Prime Minister Benjamin Netanyahu’s office on Friday doubled down on its criticism of the summit, asserting that it was bound to fail.
“We need direct negotiations, and for that we don’t need to go as far as Paris,” an official from the Prime Minister’s Office told Army Radio just a few hours before the conference kicked off in the French capital.
Direct negotiation “doesn’t work,” French Foreign Minister Jean-Marc Ayrault insisted ahead of the conference.
“Currently everything is blocked. We don’t want to act in the place of the Israelis and Palestinians, but we want to help them,” he told France Info radio.
France persuaded US Secretary of State John Kerry, UN Secretary-General Ban Ki-moon and foreign ministers and officials from close to 30 other countries and international organizations to join Friday’s meeting to try to prevent an escalation of Mideast violence.
Israel and the Palestinians are not taking part, but the French hope this meeting could lead to eventual direct talks.
The conference, which has been embraced by the Palestinian Authority but fiercely rejected by the Israeli government, aims to formulate a “framework” for the resumption of Israeli-Palestinian peace talks and discuss ways in which the international community can provide incentives for the two sides to reach an agreement.
The head of Israel’s Foreign Ministry, Dore Gold, said Thursday that the French initiative was “doomed to failure.” Palestinian Prime Minister Rami Hamdallah welcomed it.
The half-day conference is expected to end with a universal vote of confidence in the two-state solution, and an urgent appeal to establish a “clear timetable” for the resumption of peace talks.
France’s President Francois Hollande, who was opening the conference, said in a statement Thursday that the Israeli-Palestinian conflict faces a “dangerous deadlock.” The meeting will allow participants to “reaffirm their commitment to the two-state solution and their determination to create the conditions for resumption of direct talks,” he said.

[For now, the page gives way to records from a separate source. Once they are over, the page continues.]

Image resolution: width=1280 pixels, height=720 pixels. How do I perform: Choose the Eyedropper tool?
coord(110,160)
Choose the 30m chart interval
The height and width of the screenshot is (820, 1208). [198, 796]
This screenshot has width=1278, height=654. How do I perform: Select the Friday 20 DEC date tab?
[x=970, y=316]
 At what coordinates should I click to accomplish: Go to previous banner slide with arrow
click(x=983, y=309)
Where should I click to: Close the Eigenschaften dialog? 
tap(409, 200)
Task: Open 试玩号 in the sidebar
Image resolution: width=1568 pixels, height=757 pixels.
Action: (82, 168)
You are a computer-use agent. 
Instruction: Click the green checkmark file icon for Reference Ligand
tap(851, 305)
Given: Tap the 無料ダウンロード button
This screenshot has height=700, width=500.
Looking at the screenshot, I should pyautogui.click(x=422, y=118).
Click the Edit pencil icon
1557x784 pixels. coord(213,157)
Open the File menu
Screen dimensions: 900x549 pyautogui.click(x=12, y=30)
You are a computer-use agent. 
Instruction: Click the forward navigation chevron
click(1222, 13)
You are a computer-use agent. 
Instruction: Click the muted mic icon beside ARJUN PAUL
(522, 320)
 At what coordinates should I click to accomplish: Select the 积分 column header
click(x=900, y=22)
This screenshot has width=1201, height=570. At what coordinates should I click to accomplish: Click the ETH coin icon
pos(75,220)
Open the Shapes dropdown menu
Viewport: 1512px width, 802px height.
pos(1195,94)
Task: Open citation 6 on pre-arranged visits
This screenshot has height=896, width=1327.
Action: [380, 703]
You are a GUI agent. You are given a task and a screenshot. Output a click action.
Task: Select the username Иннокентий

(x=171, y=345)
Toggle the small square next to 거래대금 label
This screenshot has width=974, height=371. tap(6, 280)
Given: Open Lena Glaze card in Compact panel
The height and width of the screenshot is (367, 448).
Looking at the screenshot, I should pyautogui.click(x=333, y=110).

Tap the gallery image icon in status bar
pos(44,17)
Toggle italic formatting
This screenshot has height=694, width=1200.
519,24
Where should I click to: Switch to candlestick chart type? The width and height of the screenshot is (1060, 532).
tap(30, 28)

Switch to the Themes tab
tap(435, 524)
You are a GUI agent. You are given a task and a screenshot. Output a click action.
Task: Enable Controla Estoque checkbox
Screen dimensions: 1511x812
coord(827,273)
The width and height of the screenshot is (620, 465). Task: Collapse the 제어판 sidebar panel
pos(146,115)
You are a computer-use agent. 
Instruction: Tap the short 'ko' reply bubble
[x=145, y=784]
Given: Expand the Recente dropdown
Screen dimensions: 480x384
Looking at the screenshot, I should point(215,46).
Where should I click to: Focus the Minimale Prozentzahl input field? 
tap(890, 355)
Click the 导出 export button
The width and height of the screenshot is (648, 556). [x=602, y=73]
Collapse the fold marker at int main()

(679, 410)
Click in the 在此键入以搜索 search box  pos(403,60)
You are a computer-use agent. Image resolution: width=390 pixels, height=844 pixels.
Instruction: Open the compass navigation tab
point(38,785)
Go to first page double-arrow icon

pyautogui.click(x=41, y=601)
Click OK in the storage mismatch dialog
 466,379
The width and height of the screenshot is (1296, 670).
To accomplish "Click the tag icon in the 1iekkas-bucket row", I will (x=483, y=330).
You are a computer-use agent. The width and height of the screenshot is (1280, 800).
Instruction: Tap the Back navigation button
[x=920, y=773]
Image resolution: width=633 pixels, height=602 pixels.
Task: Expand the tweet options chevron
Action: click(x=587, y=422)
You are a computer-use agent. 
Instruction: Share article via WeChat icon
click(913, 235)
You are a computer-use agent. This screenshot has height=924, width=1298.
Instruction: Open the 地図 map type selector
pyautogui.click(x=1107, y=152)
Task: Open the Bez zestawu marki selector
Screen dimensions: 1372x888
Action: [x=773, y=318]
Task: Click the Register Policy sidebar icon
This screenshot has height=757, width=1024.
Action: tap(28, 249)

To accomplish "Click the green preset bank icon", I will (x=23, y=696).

Netanyahu, on the other hand, prefers a regional summit with Arab states, who have more sway with the Palestinians than France, PMO sources told Army Radio.
A day before the meeting, Ayrault warned that if upcoming French efforts to jump-start the Israeli-Palestinian peace process did not bear fruit, the region was “heading for disaster.”
France’s Ayrault envisioned two outcomes for Friday’s conference.
First, the prospect of another peace conference that would include the Israelis and the Palestinians by the end of the year, he told Le Monde newspaper Thursday. Second, the creation of working groups to prepare for potential direct talks. One would focus on economic incentives, another on security guarantees that could help convince the two parties to come back to the negotiation table.
The core issues of the conflict will not be discussed during Friday’s conference.
France hopes to start a “pragmatic” process in hopes of make progress “step by step”, a French diplomat said, praising a “modest approach”.
Another French diplomat added: “We know the path is difficult, the goal will be hard to reach. But we considered it’s worth trying”.
Both officials were speaking on condition of anonymity because they were not allowed to disclose content of talks ahead of the conference.
The most recent round of talks broke down two years ago. The Palestinians, along with much of the international community, have accused Netanyahu of undermining peace talks by continued settlement construction in the West Bank and East Jerusalem — territories where they hope to establish an independent state. Netanyahu has said he will open talks with PA President Mahmoud Abbas without preconditions at any time, and that he seeks a two-state solution under which a demilitarized Palestinian state recognizes Israel as a Jewish state.